# [What is expected]
Lay out the records from their start through the line containing "This screenshot has width=1414, height=987." as a numbered list, leaving out any blank lines. Include only that stretch.

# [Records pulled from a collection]
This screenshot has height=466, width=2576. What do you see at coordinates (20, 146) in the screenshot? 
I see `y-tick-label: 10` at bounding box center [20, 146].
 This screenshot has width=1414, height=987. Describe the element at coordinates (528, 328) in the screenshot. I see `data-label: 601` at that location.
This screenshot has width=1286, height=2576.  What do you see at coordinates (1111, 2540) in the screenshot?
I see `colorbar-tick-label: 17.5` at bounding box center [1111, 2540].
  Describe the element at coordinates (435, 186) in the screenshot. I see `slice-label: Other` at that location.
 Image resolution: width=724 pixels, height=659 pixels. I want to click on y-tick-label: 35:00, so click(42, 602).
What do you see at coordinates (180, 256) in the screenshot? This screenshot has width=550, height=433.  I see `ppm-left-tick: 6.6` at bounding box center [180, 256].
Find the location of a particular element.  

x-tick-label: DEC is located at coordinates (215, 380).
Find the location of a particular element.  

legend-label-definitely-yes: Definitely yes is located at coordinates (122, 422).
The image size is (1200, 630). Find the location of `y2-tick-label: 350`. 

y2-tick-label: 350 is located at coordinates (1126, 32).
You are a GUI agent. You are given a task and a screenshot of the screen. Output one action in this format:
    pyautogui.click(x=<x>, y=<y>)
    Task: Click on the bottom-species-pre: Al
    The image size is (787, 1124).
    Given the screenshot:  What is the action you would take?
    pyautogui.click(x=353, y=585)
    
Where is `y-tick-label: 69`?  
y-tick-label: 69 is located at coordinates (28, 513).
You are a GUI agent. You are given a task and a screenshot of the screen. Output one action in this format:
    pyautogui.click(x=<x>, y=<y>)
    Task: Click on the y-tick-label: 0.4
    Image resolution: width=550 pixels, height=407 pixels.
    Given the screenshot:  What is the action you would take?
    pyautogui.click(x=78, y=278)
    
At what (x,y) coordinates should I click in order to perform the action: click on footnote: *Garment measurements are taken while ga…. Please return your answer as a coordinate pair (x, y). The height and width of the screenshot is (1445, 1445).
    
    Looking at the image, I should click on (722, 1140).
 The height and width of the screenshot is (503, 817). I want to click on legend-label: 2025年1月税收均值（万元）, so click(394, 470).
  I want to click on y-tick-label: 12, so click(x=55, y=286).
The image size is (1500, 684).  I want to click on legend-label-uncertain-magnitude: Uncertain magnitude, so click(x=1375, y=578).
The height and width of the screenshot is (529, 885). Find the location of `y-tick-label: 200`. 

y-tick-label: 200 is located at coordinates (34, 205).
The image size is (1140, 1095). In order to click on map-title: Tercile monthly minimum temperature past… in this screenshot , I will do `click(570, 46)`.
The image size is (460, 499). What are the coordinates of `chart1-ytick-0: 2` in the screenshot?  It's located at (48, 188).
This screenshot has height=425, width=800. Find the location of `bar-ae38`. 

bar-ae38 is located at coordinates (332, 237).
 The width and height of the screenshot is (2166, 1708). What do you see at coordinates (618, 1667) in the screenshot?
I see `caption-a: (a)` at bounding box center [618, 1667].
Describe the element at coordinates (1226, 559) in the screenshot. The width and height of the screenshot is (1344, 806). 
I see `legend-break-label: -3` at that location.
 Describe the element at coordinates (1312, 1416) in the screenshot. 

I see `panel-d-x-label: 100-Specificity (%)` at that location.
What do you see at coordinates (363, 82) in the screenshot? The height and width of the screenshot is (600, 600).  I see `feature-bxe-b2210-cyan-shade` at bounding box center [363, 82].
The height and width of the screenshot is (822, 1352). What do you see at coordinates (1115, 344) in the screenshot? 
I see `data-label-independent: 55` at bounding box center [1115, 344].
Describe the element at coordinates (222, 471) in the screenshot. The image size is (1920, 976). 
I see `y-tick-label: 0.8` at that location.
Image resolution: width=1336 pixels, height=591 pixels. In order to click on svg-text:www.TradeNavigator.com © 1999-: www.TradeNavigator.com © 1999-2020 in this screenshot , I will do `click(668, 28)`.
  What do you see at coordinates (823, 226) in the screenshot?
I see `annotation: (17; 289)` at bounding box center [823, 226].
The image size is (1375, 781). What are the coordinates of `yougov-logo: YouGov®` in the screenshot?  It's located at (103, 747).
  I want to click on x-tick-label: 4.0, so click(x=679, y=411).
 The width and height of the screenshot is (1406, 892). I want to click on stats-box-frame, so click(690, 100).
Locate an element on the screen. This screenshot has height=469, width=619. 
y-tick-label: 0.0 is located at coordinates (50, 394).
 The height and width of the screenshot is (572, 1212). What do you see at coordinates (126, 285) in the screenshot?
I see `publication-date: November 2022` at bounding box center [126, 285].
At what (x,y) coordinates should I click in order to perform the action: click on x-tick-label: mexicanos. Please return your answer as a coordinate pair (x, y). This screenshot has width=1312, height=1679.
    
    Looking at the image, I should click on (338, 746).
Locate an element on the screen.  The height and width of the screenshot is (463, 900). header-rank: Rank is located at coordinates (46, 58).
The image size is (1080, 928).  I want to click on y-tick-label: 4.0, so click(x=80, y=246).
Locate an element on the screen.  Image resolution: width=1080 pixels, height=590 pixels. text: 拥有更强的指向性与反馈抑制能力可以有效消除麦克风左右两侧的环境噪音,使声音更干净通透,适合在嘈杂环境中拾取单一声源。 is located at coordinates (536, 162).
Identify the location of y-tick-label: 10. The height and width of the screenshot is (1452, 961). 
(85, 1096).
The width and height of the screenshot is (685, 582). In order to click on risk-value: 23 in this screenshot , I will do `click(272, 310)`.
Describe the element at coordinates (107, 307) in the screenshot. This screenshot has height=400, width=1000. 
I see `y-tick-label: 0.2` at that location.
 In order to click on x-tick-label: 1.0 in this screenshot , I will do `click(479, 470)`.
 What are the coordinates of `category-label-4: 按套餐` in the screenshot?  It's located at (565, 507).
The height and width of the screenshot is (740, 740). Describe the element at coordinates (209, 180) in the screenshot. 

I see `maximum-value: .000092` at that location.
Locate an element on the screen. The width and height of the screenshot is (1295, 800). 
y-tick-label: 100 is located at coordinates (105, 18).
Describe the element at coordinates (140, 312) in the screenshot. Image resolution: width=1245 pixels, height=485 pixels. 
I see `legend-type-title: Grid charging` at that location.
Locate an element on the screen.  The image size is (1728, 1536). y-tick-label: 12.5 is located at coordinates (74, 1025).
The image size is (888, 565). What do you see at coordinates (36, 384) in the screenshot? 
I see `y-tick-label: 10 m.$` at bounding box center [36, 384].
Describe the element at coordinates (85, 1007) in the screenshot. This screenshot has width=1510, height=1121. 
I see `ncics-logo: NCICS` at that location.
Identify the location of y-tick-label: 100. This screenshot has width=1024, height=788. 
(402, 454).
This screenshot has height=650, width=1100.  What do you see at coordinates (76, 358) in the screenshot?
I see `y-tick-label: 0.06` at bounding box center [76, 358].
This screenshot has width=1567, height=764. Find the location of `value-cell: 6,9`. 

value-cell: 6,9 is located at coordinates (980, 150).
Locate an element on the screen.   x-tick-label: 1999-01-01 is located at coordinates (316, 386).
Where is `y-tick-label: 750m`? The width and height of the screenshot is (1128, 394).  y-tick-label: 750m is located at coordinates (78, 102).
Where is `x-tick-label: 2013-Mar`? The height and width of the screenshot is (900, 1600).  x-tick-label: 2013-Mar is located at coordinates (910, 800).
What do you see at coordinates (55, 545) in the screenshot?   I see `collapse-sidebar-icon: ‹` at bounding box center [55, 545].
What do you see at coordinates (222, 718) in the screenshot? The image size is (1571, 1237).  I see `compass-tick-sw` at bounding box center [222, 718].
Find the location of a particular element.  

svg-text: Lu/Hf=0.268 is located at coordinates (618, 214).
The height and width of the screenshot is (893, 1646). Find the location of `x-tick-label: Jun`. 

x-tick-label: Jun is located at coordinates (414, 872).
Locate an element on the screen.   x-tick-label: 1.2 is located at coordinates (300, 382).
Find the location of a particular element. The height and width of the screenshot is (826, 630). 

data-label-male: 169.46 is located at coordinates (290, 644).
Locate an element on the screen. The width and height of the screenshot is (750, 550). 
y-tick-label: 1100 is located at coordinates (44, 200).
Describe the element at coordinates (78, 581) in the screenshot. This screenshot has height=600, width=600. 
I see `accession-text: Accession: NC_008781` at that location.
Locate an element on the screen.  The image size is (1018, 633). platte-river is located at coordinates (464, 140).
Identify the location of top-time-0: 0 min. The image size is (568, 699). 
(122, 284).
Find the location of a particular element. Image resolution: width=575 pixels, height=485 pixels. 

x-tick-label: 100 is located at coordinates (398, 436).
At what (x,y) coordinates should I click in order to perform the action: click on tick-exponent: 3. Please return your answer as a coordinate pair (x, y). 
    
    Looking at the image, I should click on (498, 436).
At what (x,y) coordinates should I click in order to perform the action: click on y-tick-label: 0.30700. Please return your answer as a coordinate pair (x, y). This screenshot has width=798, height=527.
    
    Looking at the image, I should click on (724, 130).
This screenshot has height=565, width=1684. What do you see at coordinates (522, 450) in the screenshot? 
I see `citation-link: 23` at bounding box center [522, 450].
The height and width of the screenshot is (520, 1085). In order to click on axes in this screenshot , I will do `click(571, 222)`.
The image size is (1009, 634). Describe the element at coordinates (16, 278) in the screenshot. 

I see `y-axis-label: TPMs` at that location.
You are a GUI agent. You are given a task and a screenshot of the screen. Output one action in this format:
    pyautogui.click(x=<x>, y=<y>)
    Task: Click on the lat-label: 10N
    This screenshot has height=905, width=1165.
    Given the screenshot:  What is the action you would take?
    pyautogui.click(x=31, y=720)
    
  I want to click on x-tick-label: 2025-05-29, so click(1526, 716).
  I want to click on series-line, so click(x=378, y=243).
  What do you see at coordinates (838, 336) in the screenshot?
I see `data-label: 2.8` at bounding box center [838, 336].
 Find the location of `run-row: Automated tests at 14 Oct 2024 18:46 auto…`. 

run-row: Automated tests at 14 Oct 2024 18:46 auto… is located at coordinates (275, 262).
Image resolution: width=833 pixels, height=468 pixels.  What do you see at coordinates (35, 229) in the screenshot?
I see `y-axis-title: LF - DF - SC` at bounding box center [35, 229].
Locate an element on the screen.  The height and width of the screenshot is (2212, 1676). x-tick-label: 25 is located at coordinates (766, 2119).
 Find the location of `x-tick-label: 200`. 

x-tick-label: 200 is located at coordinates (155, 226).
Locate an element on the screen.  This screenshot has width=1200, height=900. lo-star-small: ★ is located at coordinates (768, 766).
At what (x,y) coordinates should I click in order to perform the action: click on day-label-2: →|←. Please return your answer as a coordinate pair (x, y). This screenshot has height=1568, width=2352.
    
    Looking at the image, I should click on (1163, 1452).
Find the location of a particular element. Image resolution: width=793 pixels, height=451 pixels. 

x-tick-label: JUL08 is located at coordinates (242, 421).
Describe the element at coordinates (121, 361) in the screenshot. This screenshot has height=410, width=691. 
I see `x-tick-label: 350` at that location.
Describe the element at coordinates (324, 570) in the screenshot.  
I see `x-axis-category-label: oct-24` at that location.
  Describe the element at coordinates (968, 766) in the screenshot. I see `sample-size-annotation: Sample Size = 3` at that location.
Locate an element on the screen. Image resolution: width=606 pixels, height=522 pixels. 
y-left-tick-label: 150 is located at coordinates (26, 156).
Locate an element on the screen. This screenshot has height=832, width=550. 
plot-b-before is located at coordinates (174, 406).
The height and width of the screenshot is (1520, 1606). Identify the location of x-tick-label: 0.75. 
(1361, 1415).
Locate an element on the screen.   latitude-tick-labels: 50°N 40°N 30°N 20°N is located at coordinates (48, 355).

# [Response area]
1. This screenshot has height=466, width=2576. What do you see at coordinates (20, 146) in the screenshot? 
2. I see `y-tick-label: 10` at bounding box center [20, 146].
3.  This screenshot has width=1414, height=987. Describe the element at coordinates (528, 328) in the screenshot. I see `data-label: 601` at that location.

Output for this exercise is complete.